WHAT IS REQUIRED | Copy the lines below verbatim, from the line with "Task: Click the lightbulb" to the line with "pyautogui.click(x=94, y=56)", including both of those lines and nothing else.

ITEMS |
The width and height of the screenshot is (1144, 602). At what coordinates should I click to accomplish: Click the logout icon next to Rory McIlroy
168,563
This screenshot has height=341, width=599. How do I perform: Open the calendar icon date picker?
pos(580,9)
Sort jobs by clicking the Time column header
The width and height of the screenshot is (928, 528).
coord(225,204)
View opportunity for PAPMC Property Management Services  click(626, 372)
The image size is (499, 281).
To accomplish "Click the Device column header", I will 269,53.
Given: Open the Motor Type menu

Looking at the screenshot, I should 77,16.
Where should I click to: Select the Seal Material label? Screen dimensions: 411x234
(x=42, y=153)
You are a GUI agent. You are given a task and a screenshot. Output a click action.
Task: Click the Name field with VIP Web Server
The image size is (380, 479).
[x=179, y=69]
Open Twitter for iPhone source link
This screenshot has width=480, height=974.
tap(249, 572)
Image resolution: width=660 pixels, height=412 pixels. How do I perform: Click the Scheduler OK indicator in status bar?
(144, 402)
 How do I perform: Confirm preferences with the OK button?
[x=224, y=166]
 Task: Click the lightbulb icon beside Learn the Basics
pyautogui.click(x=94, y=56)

---

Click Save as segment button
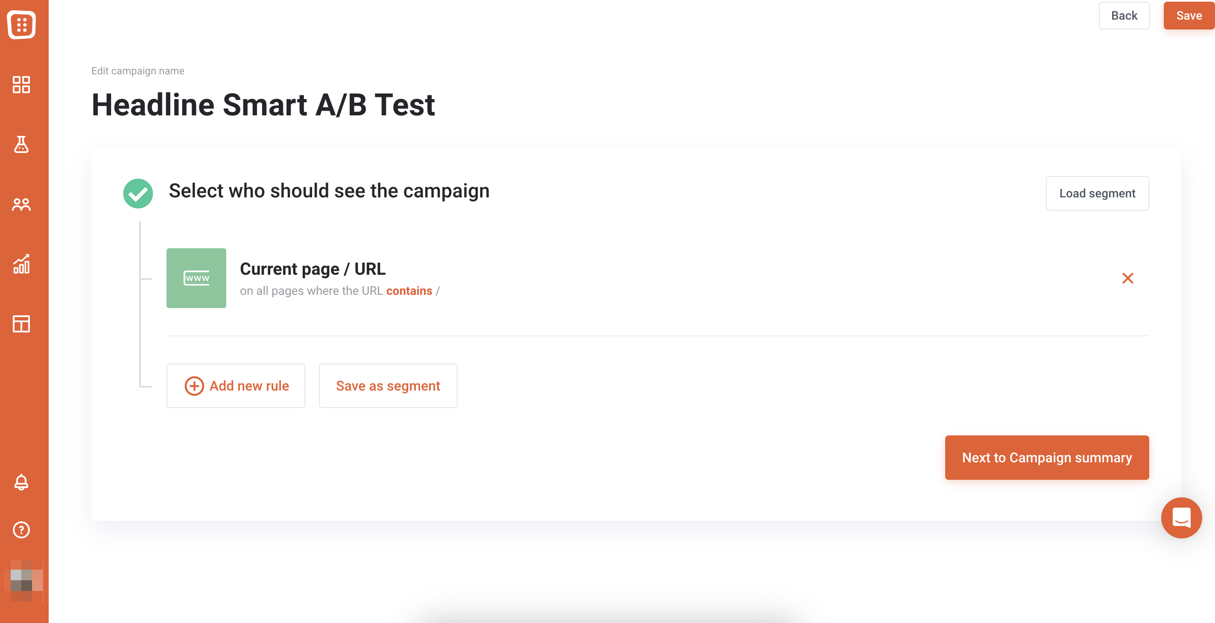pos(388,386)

WRITTEN SOLUTION |
 Task: Click the lightbulb icon beside Learn the Basics
pyautogui.click(x=94, y=56)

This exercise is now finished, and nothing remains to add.